Iran's suggestion of placing a ceiling on its uranium enrichment would be well in excess of its legal obligations under the terms of the Non-Proliferation Treaty, which does not impose any sort of limit on uranium enrichment, and other countries which enrich uranium (such as Brazil or Argentina) have not placed similar limits on their program.
This distinction between low-enriched and highly-enriched uranium seems elementary, but the propagandists like to conflate the two, just as the like to conflate a perfectly legal, IAEA monitored nuclear energy program with a nuclear weapons program. This isn't accidental.
And just as with the previous total bullshit Daily Telegraph scare piece by Con Coughlin, this article too tries to engage in a bit of scaremongering about Iran's P-2 (or IR-2) centrifuges, suggesting there's something scary about Iran's decision to move from th 1950's technology of the P1 to the 1960's technology of the P2 centrifuges.

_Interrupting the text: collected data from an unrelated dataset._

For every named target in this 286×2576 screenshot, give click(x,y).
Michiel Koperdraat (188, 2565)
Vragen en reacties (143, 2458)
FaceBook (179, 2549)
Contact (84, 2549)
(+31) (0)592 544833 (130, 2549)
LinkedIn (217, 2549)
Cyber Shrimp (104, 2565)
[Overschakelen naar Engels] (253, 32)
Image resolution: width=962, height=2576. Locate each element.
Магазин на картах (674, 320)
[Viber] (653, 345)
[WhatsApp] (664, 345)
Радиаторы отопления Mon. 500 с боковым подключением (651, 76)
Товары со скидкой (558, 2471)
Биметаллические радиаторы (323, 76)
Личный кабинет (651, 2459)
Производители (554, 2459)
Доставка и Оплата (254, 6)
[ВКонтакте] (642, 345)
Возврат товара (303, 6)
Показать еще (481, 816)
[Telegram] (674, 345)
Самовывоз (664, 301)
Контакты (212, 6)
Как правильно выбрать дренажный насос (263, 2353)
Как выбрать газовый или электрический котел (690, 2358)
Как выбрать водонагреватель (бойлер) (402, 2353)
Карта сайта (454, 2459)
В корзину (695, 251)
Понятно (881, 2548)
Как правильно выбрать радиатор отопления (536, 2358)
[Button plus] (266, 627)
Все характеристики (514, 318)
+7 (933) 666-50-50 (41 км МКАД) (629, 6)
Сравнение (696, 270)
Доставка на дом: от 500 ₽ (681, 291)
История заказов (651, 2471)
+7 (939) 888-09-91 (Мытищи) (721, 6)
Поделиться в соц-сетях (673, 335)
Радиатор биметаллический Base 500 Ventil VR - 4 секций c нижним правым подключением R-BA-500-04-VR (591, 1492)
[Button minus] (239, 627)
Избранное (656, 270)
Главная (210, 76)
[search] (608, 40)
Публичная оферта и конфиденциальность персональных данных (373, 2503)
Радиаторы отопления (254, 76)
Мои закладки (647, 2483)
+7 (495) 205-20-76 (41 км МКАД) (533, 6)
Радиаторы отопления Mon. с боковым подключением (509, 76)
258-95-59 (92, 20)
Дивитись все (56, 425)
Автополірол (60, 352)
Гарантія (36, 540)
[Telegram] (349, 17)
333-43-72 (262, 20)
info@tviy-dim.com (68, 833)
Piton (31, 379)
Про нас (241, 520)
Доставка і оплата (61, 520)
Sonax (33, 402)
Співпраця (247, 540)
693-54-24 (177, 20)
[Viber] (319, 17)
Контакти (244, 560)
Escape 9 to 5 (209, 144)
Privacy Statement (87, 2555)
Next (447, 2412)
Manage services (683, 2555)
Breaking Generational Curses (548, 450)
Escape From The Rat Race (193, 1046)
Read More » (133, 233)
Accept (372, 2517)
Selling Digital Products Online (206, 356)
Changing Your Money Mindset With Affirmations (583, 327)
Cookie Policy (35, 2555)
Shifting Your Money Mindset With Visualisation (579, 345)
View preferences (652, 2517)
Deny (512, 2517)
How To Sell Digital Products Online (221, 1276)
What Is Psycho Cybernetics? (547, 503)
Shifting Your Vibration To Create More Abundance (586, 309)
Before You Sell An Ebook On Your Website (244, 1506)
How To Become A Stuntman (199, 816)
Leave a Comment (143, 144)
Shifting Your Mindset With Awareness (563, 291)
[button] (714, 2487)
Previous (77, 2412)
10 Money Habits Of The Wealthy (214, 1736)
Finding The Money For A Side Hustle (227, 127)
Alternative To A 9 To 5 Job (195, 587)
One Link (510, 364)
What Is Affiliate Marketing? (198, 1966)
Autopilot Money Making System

By the end of the article, the assertion that Iran is making warheads essentially falls apart. Ynet is left speculating about how the US wants Iran to give up enrichment supposedly because Iran "could" engage in "secret enrichment" -- which is a nonsense charge since Mongolia "could" be engaging in secret enrichment too, and Iran has offered to ratify the Additional Protocol which is designed to catch such covert enrichment. In fact, no country should have computer technology either since it "could be" used to "covertly" make bombs too.
If the risk of "covert enrichment" was the reason to stop countries from developing this technology, then no one should ever enrich uranium since they all could in theory covertly do so. The whole purpose of the IAEA inspections is to check for that sort of cheating, and so that's not the real reason for the US demand that Iran give up enrichment. Note that no such demand is being made on Brazil which has the same enrichment technology either.
Ynet ends up trying to mischaracterize the last IAEA report by repeating the NY TIme's lie that the report somehow condemned Iran (when in fact the report gave Iran a clean bill of health.)
All this from a country which hasn't even agreed to sign the NPT! LOL!